対する呂布カルマも「勿論わかってる/ラップってのは鏡/俺が吐いた言葉/俺に返ってくる/だから俺はヘタな事は言わない」と返し、返す刀で「韻のはずみでしょうもない事を言ってしまうお前とは違う」と切り返す。しかしR-指定も「お前地上波だ何だ言ってるくせに/ラップでニュースレポートみたいなんしてんじゃん」と、AbemaTVで放送中の、ダースレイダーなどが出演し時事問題をラップで表現する「NEWS RAP JAPAN」に呂布カルマが出演している事を引き合いに出し攻撃。

呂布カルマも「地上波じゃねえ」と訂正するが、「ラップでニュース読む事のダサさを言ってんだこのカスが」とバッサリ切り捨てる。そして「もし俺がガキで中二病なら/お前一番痛い大二病だ/お前みたいな奴、芸大にいっぱいいんだわクソが」と追い詰める。対する呂布カルマも「韻がねえと進まねえラップとは違う/俺、頭からケツまで全部パンチライン/よく味わえ」とR-指定とのスタイルの違いを明確にする。結果は1:4でR-指定の先取。


■R指定、「見た目だけ格好つけた<コンプラ>/でもハートはチキン/名古屋コーチン/FAKE佐村河内/SHALL WE 死のダンス/役所広司」

2ndラウンドで指定されたビートはLL COOL J“MAMA SAID KNOCK YOU OUT”。1stラウンドと共に、言葉が映えるタイプのビートがチョイスされ、この二人の戦いを更に彩っていく。
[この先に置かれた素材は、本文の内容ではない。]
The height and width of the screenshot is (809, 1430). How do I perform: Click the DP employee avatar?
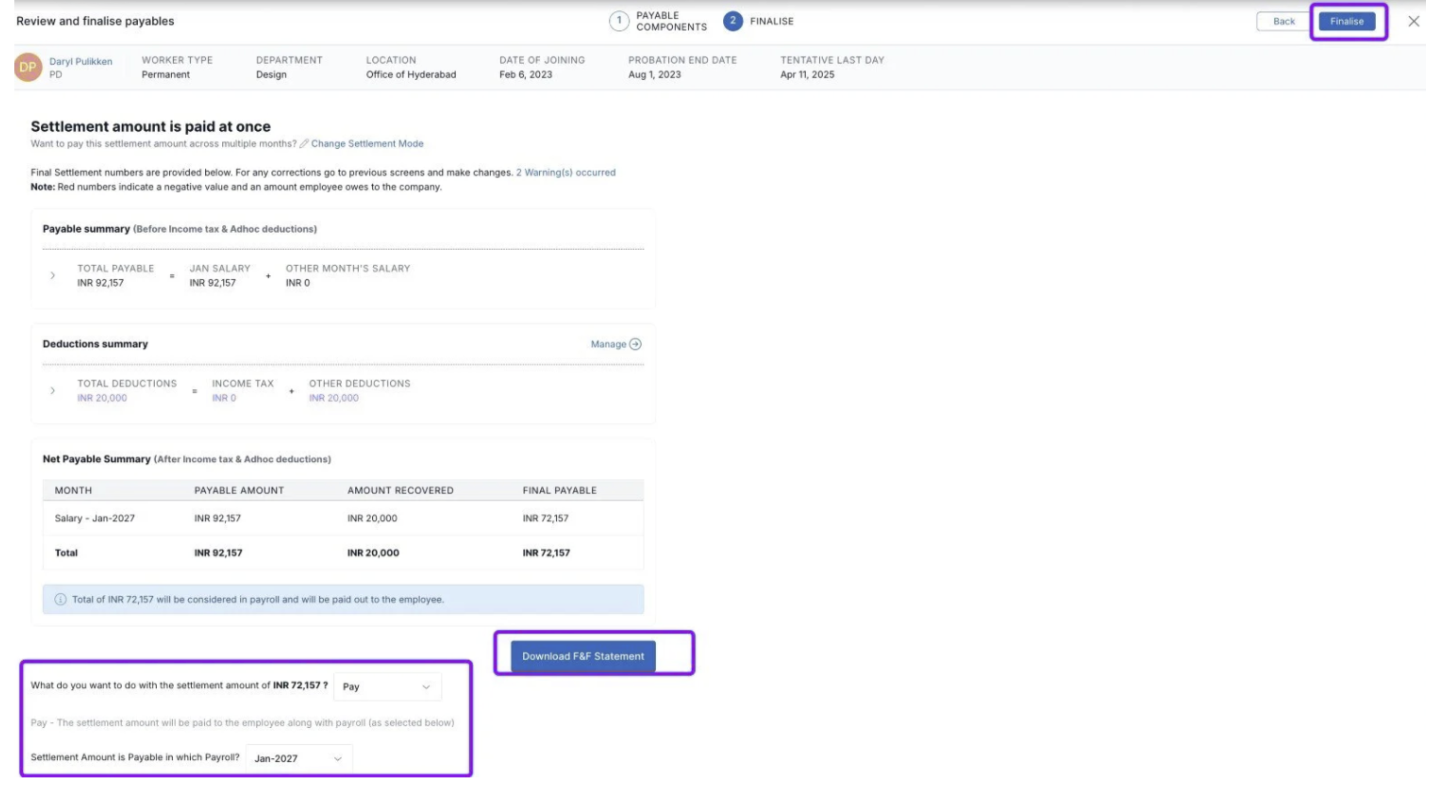pyautogui.click(x=28, y=67)
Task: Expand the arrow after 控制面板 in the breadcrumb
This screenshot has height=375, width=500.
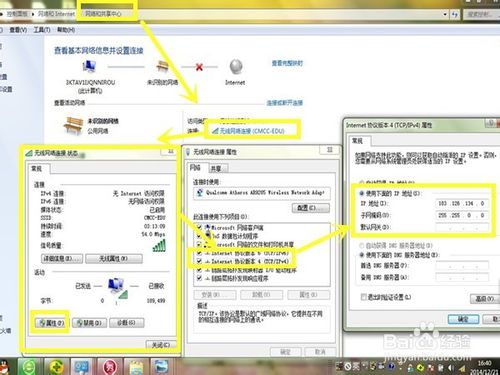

「お客さんのレベルに合わせたラップの権化/その集大成がお前」「(R-指定のラップは)その場で聴いてすぐ上がれる韻/俺は文字起こしして後からくらってくライム」「ライムの種類が違う/俺がヒップホップでお前はポップス」と1stラウンドに続いてスタイル・ウォーズを仕掛ける呂布カルマ。

対するR-指定も「自分が特別?自分が目立ってる?クラスにおったわ1人ぐらいはこういう痛い奴」とラップのスタイルよりも、ライフ・スタイルやスタンスを攻撃する。呂布カルマもその言葉を受け「俺はクラスに一人いた一番目立つやつ/お前はクラスに10日はいた、だっせえ陰キャラ/それがラップの力で調子こいて勘違いして俺に向かってガン飛ばしてる」と自分をレペゼンしながらR-指定に切り返す。

しかし再び韻についての言及した呂布カルマに対して、「見た目だけ格好つけた<コンプラ>/でもハートはチキン/名古屋コーチン/FAKE佐村河内/SHALL WE 死のダンス/役所広司」と徹底した押韻で自分のスタイルを提示するR-指定。これには「上手に韻踏むな、お前」と切り出し、ここから更に呂布カルマが切り返すかと思いきや、「もう言うことねえわ/やっぱこいつ強いわ/強い」と白旗を上げる呂布カルマ。

しかし、それが試合放棄ではなく、相手の力量をしっかりとリスペクトしてから出た言葉だったことは、まさに死闘といえるほどだったこの試合の熱気からしっかり伝わるだろう。結果はクリティカルでR-指定の勝利。圧倒的な存在感を残したまま、呂布カルマは舞台を降りた。